■ **TRY IT**: Give the number of lines below that contain the string "teal", and no other text.

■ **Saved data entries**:
§ §

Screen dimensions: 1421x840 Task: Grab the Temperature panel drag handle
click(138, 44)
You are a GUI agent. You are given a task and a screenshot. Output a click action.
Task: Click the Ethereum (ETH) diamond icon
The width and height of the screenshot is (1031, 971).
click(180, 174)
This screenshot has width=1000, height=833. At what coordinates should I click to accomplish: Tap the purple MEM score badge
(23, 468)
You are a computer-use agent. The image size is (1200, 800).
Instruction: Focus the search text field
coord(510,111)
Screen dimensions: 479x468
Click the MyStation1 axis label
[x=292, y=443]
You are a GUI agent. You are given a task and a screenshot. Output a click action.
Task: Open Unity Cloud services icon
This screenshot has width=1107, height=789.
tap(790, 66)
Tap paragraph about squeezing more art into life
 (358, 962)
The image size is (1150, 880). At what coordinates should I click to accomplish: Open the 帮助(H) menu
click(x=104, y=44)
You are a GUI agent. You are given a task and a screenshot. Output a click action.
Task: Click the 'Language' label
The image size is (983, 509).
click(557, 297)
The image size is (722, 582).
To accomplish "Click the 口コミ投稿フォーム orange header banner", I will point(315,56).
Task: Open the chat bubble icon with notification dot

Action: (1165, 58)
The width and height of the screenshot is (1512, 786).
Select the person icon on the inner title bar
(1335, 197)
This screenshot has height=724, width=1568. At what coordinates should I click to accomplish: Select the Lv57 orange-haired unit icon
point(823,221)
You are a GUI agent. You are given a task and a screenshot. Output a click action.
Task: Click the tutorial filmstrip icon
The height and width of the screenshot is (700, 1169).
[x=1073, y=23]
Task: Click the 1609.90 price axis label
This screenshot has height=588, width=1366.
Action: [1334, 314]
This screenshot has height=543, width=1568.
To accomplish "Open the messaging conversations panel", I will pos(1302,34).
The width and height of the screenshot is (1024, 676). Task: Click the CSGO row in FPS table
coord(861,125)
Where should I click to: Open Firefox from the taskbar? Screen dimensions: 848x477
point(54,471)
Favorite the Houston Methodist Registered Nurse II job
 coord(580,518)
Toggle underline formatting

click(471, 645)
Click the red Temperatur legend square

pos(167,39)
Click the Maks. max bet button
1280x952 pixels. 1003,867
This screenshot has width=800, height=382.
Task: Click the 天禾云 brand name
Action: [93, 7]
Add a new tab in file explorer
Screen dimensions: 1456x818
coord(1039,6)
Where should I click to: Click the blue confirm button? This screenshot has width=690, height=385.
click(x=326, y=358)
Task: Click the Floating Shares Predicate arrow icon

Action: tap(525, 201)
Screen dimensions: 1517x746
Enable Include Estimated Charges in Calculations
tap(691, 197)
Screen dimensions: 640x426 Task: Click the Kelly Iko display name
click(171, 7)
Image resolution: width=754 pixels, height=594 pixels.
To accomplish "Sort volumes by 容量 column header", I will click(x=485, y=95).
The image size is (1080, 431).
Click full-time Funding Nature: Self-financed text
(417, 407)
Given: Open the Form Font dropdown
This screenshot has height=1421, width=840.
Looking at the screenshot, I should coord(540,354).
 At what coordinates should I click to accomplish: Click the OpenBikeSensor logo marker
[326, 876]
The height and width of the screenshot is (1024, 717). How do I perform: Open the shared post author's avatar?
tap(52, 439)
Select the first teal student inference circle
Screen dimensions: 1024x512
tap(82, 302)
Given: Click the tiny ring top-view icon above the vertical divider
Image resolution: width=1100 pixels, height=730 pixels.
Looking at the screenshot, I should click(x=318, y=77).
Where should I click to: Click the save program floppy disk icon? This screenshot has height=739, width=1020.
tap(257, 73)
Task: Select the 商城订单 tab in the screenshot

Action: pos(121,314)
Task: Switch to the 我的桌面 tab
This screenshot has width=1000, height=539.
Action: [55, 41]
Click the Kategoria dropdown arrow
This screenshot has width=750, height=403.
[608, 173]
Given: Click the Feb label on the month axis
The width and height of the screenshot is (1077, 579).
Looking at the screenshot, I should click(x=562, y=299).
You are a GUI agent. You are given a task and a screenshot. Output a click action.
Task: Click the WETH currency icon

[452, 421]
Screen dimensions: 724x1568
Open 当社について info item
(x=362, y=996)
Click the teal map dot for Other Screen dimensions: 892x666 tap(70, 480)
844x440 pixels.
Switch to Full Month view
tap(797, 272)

§ §

■ **SOLUTION FOR THIS EXERCISE**: 2